The 5-year-old had nodded off while waiting for her 10-year-old brother to be treated for scabies at the clinic in the Long Beach Convention & Entertainment Center, which she currently calls home. Nurse Chai-Chih Huang asked if she wanted to be taken back to her dormitory to sleep.
“She looked so sad and didn’t say anything,” Huang recalled. The girl’s brother explained that they had been separated for a week during their journey. His sister cried every day without him, he said. Now, she wanted to stick close at all times.
“This has been pretty hard,” Huang told KHN later. She knew few details of the siblings’ story, but many of the children at the center had trekked across hundreds of miles of dangerous lands guided by a smuggler.

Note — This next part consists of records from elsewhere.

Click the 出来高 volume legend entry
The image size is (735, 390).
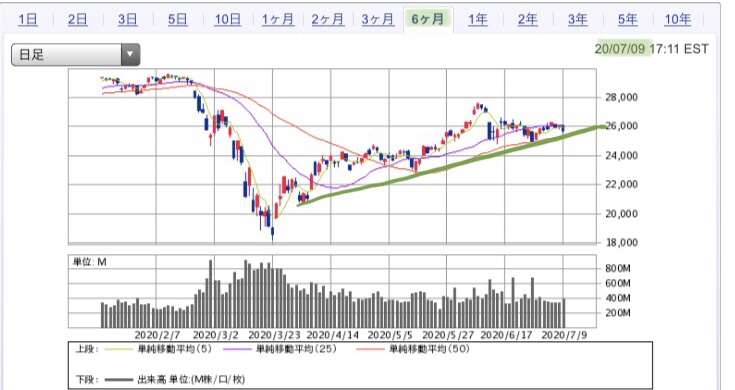(174, 379)
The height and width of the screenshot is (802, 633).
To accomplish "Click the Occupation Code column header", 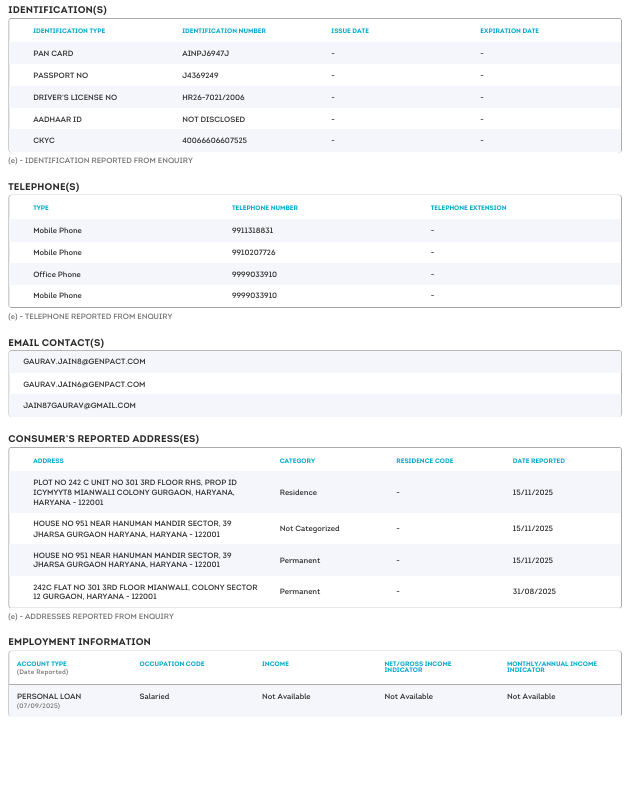I will 172,664.
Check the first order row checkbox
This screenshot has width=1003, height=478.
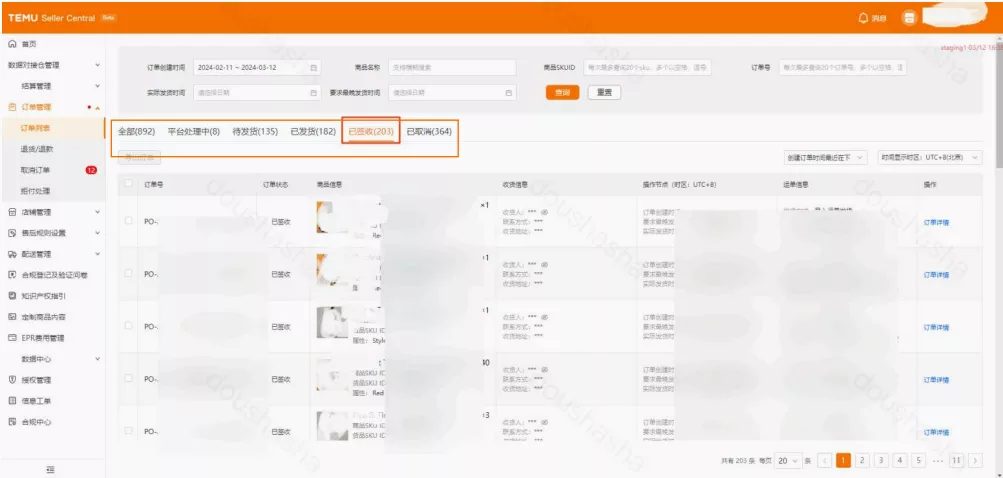pos(129,221)
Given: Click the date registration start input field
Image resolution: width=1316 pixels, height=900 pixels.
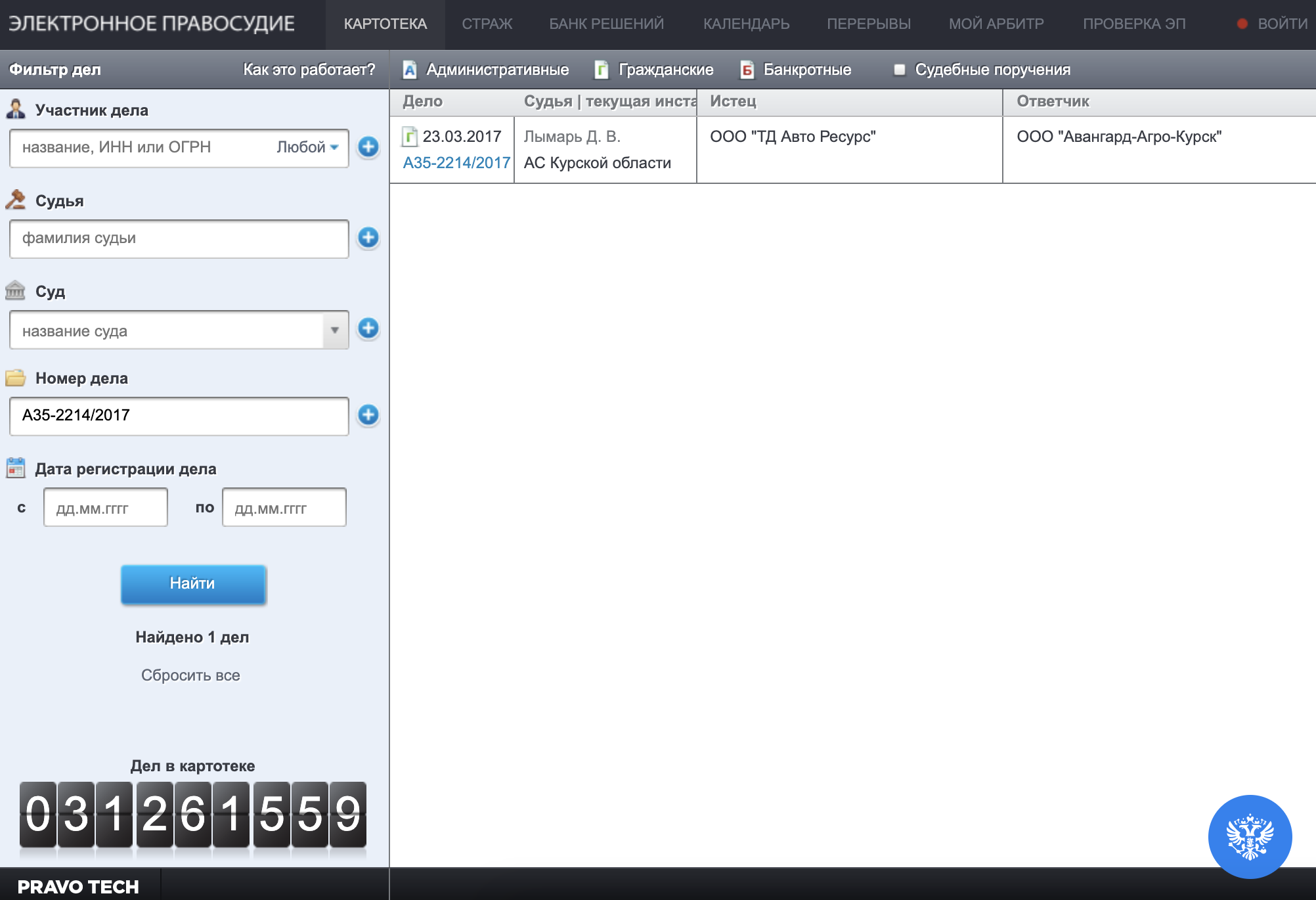Looking at the screenshot, I should [x=104, y=507].
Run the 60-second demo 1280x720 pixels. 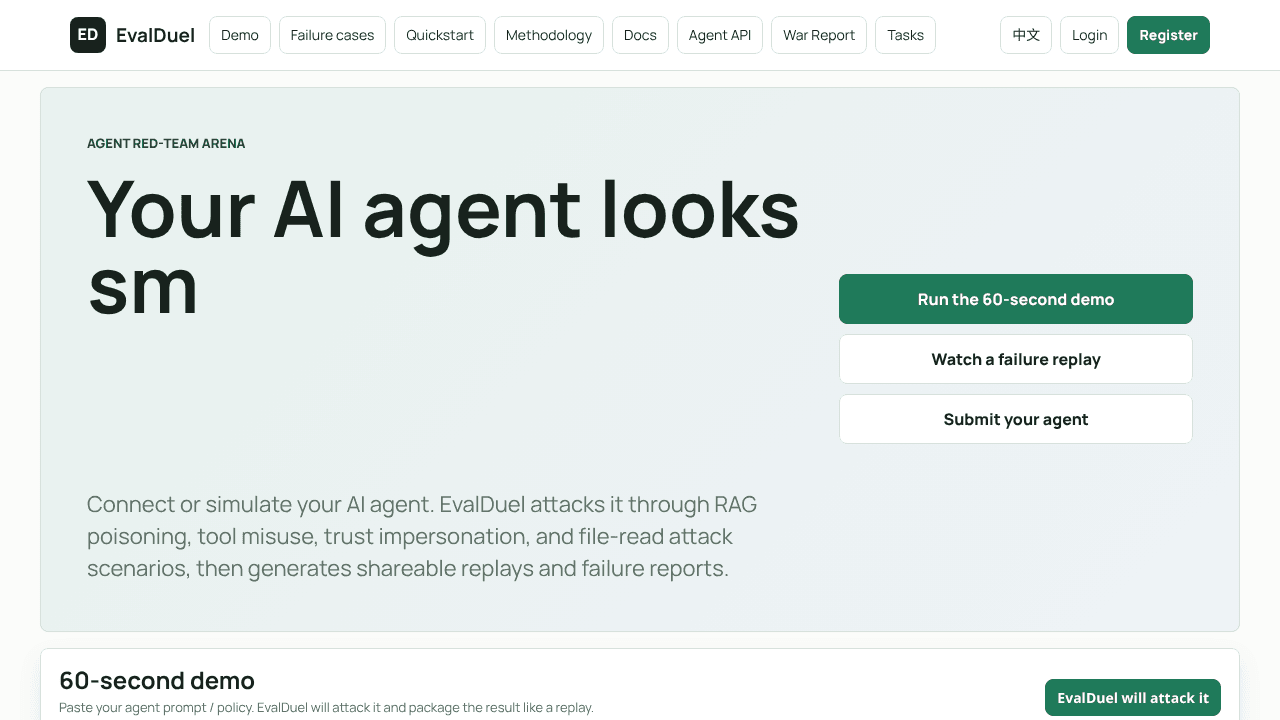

The siblings, not named for privacy reasons, are among the hundreds of children, mostly from Central America, attempting to cross the U.S. border alone from Mexico each day. After brief detention by the Border Patrol, they are sent to shelters run by the Department of Health and Human Services while officials seek to unite them with relatives or other sponsors in the United States.
Long Beach offered housing at its convention center as part of a Biden administration effort to move children more quickly from the forbidding border housing where they are held initially. Those harsh settings, where at least five children died in 2018 and 2019, provoked a backlash against the Trump administration’s immigration policies.
The Long Beach location is one of more than a dozen temporary homes the federal government has set up for a massive influx of children. On June 14, it housed 115 children — a mix of girls up to age 17 and boys up to 12, out of consideration for their privacy and safety, an HHS official said — and had connected 755 others with relatives or sponsors since the first children arrived on April 22. Federal officials, citing the safety and privacy of the children, have not allowed KHN or other news media to enter the facility currently.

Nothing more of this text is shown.